■ **Gegebene Informationen**:
-=-=-=-=-
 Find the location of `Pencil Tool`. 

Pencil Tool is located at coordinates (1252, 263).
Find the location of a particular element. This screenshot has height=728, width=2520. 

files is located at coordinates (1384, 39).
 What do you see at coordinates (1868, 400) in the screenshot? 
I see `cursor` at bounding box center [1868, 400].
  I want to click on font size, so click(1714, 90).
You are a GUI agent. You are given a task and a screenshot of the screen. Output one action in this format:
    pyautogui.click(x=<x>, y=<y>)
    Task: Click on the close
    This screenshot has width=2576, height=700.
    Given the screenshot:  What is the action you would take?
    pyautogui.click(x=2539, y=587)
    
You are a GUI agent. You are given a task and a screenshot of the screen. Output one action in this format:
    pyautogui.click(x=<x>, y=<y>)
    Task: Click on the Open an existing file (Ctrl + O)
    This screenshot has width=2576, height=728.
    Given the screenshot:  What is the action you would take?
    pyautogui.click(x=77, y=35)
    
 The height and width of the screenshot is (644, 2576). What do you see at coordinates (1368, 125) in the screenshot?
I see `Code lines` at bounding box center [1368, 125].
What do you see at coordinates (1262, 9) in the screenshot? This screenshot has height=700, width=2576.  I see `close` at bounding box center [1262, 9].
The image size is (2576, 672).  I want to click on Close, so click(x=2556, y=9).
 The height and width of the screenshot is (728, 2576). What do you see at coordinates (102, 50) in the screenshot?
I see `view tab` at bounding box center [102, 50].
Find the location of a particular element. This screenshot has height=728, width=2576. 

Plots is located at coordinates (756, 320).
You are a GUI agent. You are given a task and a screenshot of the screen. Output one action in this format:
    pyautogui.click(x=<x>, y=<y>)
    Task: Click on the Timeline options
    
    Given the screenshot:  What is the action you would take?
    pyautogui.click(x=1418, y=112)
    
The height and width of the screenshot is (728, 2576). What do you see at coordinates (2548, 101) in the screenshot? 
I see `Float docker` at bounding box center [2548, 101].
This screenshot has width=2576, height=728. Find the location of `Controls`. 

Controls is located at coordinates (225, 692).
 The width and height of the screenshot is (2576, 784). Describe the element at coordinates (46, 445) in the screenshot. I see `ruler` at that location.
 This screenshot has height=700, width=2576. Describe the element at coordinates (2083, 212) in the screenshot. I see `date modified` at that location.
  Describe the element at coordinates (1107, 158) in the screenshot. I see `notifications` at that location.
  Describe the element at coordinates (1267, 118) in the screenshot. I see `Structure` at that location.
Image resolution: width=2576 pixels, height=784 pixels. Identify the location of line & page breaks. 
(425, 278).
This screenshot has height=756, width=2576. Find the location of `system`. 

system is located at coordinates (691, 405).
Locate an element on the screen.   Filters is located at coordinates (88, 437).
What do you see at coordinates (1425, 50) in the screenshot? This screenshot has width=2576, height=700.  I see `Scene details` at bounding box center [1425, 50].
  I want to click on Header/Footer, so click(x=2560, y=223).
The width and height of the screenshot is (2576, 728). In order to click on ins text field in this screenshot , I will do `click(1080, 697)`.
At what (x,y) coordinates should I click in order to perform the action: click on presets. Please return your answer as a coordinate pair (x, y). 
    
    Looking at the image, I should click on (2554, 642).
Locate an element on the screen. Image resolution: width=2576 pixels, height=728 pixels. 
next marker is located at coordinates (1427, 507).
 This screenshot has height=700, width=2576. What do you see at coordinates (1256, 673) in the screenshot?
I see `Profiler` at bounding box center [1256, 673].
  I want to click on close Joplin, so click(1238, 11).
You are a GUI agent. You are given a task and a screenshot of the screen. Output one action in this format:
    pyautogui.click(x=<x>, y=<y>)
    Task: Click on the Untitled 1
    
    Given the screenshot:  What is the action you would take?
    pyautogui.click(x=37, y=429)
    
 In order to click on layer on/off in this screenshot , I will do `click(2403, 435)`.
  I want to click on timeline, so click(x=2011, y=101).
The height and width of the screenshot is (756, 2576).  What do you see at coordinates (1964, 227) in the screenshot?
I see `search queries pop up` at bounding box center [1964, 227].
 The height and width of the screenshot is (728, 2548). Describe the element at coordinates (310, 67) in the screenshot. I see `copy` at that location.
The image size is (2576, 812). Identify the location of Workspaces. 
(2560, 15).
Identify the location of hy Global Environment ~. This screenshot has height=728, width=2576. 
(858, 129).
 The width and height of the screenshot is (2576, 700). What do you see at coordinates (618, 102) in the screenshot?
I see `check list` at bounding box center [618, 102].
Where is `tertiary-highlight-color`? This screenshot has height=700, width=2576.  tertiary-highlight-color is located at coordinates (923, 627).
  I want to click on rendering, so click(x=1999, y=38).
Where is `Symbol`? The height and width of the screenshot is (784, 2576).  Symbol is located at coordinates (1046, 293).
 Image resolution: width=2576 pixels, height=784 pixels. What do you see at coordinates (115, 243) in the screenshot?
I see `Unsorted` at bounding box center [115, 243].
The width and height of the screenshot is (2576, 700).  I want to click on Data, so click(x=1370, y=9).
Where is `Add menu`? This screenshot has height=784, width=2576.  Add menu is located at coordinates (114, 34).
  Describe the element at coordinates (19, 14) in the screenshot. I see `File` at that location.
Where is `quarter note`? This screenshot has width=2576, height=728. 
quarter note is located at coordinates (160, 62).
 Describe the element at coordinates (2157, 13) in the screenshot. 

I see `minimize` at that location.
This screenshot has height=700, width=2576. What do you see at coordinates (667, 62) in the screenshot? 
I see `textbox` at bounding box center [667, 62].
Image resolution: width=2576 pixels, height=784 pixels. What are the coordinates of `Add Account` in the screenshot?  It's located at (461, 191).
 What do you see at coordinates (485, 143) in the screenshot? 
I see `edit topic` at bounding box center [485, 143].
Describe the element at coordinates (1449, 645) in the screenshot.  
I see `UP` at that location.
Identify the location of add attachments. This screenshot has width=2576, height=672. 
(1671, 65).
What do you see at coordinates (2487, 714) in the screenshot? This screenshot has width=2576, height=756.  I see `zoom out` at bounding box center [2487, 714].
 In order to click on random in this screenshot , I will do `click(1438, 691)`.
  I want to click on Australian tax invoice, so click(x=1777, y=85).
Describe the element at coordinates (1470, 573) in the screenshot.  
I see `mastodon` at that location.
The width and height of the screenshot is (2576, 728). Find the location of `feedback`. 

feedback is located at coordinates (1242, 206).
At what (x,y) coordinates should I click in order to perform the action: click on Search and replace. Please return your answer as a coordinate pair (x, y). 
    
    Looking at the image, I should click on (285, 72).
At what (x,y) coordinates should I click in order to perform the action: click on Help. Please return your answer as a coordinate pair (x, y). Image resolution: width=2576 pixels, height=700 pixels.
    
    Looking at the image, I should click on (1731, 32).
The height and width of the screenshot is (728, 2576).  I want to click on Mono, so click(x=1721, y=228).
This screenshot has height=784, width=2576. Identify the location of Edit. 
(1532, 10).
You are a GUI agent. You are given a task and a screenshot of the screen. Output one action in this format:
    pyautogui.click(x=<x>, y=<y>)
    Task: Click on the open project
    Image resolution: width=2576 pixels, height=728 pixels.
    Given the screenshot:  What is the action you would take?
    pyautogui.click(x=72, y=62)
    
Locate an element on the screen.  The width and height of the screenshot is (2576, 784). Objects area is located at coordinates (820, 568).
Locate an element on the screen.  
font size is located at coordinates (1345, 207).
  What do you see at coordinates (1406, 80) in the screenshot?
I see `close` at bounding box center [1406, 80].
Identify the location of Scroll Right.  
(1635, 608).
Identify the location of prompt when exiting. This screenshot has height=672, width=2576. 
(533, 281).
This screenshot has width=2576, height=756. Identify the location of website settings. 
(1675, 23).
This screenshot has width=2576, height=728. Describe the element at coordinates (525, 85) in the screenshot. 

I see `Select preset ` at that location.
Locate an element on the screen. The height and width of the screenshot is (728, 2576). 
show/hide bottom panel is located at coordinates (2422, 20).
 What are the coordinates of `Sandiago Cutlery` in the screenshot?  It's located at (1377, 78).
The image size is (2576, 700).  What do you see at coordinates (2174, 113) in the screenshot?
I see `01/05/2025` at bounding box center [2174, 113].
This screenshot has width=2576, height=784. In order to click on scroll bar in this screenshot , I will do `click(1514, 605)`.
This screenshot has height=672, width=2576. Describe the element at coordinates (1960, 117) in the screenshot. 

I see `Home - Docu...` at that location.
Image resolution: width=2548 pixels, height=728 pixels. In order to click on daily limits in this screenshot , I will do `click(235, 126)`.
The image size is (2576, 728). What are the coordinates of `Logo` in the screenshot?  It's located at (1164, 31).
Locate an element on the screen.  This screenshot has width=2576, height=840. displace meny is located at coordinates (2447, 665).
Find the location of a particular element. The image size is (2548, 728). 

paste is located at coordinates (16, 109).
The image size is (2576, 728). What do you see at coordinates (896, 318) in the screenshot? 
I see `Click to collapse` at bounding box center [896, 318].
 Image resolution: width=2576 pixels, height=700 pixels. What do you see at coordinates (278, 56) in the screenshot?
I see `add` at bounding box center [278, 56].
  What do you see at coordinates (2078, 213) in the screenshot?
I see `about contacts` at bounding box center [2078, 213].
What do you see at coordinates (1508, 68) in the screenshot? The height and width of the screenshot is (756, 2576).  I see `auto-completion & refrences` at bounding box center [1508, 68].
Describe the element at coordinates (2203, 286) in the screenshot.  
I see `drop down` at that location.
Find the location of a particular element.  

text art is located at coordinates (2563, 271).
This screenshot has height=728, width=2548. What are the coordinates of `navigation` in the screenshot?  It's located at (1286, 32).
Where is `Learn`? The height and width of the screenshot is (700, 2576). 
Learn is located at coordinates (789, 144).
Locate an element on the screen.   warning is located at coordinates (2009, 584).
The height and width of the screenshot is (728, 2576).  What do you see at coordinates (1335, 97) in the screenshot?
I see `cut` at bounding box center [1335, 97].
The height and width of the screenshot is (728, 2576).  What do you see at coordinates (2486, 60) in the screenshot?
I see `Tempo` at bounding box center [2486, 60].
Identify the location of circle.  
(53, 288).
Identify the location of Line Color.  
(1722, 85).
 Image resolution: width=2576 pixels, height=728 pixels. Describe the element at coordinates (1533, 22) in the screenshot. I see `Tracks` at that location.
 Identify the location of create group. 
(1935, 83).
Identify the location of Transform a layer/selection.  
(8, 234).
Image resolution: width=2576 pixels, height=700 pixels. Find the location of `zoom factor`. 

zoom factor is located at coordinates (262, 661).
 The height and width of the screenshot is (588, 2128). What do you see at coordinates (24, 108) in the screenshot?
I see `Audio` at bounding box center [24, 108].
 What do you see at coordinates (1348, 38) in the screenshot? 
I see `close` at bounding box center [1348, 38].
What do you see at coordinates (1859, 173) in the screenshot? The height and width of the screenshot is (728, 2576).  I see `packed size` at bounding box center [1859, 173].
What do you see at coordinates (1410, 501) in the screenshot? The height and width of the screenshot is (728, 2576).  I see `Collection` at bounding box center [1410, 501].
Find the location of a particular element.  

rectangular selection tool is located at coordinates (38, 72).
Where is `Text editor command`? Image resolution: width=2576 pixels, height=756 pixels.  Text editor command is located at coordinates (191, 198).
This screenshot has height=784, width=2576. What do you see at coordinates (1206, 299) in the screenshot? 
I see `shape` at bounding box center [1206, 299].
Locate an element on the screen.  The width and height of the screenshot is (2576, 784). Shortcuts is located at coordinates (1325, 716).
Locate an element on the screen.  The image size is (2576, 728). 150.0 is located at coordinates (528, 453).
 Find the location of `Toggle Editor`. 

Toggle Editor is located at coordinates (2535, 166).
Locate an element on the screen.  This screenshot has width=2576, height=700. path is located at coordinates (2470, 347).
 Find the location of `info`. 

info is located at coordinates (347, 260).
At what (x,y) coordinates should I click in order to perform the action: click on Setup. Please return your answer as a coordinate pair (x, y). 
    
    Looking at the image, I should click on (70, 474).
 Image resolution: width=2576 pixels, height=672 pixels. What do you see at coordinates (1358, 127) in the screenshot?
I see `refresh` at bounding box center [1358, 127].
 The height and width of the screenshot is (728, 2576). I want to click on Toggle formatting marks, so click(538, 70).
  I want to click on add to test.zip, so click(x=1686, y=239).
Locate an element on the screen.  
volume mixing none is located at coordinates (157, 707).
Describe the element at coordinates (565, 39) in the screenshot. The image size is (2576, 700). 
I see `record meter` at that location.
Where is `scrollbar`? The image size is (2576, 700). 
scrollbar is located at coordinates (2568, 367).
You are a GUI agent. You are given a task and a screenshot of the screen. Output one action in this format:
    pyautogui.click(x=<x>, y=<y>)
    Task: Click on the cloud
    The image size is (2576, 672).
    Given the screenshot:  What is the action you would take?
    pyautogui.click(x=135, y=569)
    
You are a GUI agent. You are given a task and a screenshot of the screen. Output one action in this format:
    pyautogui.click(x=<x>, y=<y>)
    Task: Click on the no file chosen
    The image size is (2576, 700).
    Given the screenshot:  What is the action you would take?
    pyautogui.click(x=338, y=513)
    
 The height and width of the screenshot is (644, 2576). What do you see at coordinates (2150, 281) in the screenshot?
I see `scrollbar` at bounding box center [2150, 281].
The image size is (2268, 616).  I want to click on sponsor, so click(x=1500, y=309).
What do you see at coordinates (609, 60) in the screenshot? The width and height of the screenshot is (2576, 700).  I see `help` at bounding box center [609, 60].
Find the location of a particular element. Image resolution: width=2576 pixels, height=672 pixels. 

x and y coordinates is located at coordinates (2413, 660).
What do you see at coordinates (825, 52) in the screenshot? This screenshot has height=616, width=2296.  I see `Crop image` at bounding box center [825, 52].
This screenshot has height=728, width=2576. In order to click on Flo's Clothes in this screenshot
-=-=-=-=-
■ **Aufgabe**: Tippe die Auflistung vom ersten Zeichen bis einschließlich der Zeile mit "Plots is located at coordinates (756, 320)." Wort für Wort ab.

■ **Schriftliche Antwort**:
 Find the location of `Pencil Tool`. 

Pencil Tool is located at coordinates (1252, 263).
Find the location of a particular element. This screenshot has height=728, width=2520. 

files is located at coordinates (1384, 39).
 What do you see at coordinates (1868, 400) in the screenshot? 
I see `cursor` at bounding box center [1868, 400].
  I want to click on font size, so click(1714, 90).
You are a GUI agent. You are given a task and a screenshot of the screen. Output one action in this format:
    pyautogui.click(x=<x>, y=<y>)
    Task: Click on the close
    This screenshot has width=2576, height=700.
    Given the screenshot:  What is the action you would take?
    pyautogui.click(x=2539, y=587)
    
You are a GUI agent. You are given a task and a screenshot of the screen. Output one action in this format:
    pyautogui.click(x=<x>, y=<y>)
    Task: Click on the Open an existing file (Ctrl + O)
    This screenshot has width=2576, height=728.
    Given the screenshot:  What is the action you would take?
    pyautogui.click(x=77, y=35)
    
 The height and width of the screenshot is (644, 2576). What do you see at coordinates (1368, 125) in the screenshot?
I see `Code lines` at bounding box center [1368, 125].
What do you see at coordinates (1262, 9) in the screenshot? This screenshot has height=700, width=2576.  I see `close` at bounding box center [1262, 9].
The image size is (2576, 672).  I want to click on Close, so click(x=2556, y=9).
 The height and width of the screenshot is (728, 2576). What do you see at coordinates (102, 50) in the screenshot?
I see `view tab` at bounding box center [102, 50].
Find the location of a particular element. This screenshot has height=728, width=2576. 

Plots is located at coordinates (756, 320).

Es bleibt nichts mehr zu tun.